Winter could not come soon enough for Brent Christensen. He needed Twin Cities weather to be cold -- freezing cold.
"I was checking the weather almost four times a day," he said. "It was very nerve-racking."
Christensen, 50, designed and constructed the Ice Castles at Mall of America, a two-acre attraction that opened Monday in the shopping center's north parking lot.
The frozen architecture more resembles a forest of icicles, with bone-cold walls shooting to the sky and jagged archways delicately hanging overhead. Construction was slated to begin in early December, but above-average temps pushed the schedule back, forcing Christensen's team to work around the clock to finish. As it was, the castle opened before some of the spires had reached their full 40-foot height, a process that will take another few days to complete.
"It's like being inside a glacier," said Ian McCabe, who admitted that he doesn't see a lot of glaciers in his hometown of Daytona Beach, Fla. But he does have a reference point. "It's like what you see on the Discovery Channel. It's very canyonesque."

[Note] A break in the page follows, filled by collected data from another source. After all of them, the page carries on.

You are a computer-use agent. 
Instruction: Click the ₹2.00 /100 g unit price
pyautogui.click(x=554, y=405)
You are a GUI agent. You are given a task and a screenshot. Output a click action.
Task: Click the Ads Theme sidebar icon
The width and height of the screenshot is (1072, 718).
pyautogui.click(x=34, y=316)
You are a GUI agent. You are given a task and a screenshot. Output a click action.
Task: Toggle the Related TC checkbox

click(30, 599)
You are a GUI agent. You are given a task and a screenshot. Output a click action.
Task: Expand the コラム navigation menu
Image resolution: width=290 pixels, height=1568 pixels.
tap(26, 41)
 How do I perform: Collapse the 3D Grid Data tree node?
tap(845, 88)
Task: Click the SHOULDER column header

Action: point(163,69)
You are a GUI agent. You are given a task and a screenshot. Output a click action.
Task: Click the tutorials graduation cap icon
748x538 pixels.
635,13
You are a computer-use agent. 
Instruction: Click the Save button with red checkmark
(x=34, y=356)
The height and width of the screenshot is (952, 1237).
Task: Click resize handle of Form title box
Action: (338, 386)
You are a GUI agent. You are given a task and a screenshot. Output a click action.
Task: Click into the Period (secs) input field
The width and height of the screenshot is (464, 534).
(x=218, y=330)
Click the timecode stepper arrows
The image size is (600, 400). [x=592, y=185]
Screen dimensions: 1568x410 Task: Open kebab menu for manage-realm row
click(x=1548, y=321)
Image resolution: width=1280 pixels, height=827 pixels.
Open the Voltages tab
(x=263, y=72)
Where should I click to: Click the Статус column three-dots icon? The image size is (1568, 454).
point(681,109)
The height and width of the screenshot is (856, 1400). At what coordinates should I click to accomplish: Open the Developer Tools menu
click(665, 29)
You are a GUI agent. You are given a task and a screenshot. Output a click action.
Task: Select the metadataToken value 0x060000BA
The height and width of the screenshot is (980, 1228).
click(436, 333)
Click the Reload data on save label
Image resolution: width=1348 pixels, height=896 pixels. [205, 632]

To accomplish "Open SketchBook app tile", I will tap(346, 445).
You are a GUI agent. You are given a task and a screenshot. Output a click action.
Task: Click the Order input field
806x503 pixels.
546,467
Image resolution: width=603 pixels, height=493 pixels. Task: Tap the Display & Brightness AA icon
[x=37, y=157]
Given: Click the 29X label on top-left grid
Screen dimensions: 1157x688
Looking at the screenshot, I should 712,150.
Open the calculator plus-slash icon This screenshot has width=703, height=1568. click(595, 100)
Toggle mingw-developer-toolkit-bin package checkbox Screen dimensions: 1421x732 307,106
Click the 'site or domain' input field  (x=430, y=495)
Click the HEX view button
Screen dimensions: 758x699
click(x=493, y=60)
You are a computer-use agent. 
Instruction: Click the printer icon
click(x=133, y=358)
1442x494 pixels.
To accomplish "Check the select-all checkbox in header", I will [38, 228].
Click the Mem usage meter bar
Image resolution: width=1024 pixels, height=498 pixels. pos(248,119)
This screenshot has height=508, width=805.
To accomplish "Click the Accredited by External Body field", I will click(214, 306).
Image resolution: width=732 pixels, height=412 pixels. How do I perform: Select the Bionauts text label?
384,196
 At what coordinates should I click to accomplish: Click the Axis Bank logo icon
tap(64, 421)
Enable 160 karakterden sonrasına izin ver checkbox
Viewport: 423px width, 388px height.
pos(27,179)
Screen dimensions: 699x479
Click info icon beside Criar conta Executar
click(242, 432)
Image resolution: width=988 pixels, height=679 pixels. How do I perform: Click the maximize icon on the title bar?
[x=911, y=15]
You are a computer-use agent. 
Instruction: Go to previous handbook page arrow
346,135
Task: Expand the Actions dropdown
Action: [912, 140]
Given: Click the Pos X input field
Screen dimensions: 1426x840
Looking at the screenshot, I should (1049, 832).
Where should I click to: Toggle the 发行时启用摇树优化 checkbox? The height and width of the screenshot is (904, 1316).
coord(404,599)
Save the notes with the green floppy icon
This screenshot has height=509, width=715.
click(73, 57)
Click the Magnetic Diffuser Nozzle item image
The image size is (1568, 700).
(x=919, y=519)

Sue Anderson of Eagan was equally impressed, but her reaction came with a caveat. "It's a bit claustrophobic," she warned.
Ice castles are not new to the Twin Cities. The St. Paul Winter Carnival has featured frozen palaces in the past, but those spectacles were typically made of ice blocks.
There's no ice carving here. Christensen and his crew of 20 workers grow the icicles on "ice farms," a series of on-site metal frames where the ice can root and mature. They then "harvest" the icicles by carefully removing them from the frame and fusing the pieces with an intricate irrigation system. The build-out used almost 4 million gallons of water.